People without faith grow discouraged, fall into despair, and prefer death to such a life. That is a terrible sin and a sign of reprobation.What remedy, then, shall we Christians employ against this innate sadness? The practice of virtue and striving for Christian perfection? These are not enough… Prayer itself can, to be sure, somewhat relieve our sadness, but cannot give joy that is unalloyed or of long endurance. Then what is the true remedy? The absolute remedy, the ever-new and ever-effective remedy that sadness cannot withstand, is Communion. Our Lord has made Himself the Eucharist and enters into us to give direct combat to our sadness. And I state as a principle that no soul that truly desires and hungers to receive Jesus will remain sorrowful in Communion. Afterward, sadness may return, because it is inherent in our exiled state. And the more speedily we fall back on ourselves and cease to dwell in the thought of our Lord’s goodness, the more quickly it will return, but never at the moment our Lord enters into us.
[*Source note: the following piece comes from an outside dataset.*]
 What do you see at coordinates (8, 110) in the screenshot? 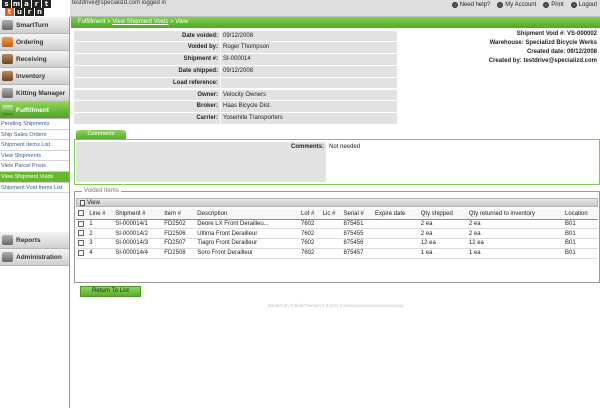
I see `fulfillment-icon` at bounding box center [8, 110].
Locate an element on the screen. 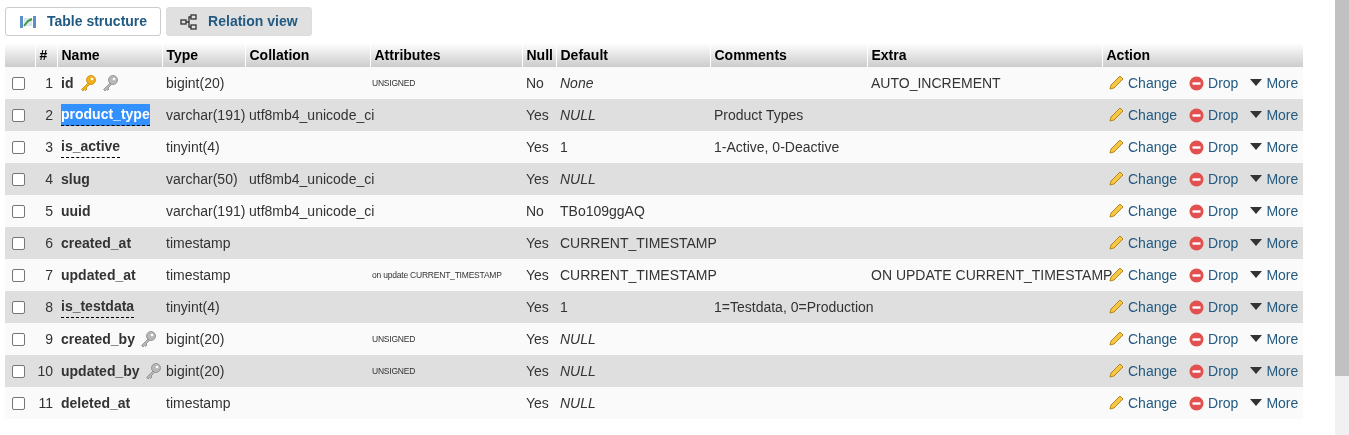 The width and height of the screenshot is (1349, 435). column-name: updated_at is located at coordinates (98, 275).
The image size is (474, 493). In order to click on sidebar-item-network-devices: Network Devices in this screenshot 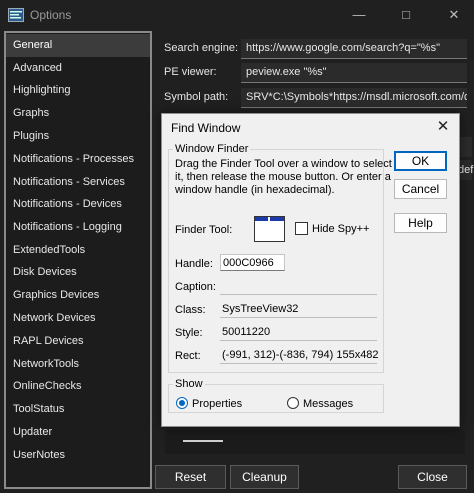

Let us, instead, enjoy without fear the goodness of God; let us eagerly receive the happiness that is offered us and be ready to give with generosity to our Lord whatever He is please to ask of us in return.”Another encouraging teaching St. Peter teaches us is that in Holy Communion Our Lord Jesus speaks to our hearts. St. Peter wonderfully writes: “We Christians are all princes of Jesus Christ; we are of the blood royal. Our Lord confides the formation of our youth to His ministers, who tell us of God, explaining His nature and His attributes. They show Him to us, promise Him to us, but they cannot make us feel Him or comprehend His goodness. So Jesus Christ Himself comes on the day of our First Holy Communion to make us feel the hidden and inmost meaning of all the instructions we have received. What words and books were powerless to accomplish, Jesus Himself comes to do: to reveal Himself to the soul. This is assuredly the triumph of the Eucharist – that it molds the spiritual man, forms Jesus Christ within us.
Our interior education will always be incomplete, unless it is the work of our Lord Himself… So give yourself to Jesus! Let Him dwell in you, and you will bear much fruit, according to the promise He himself makes you: “He that abideth in me, and I in him, the same beareth much fruit.”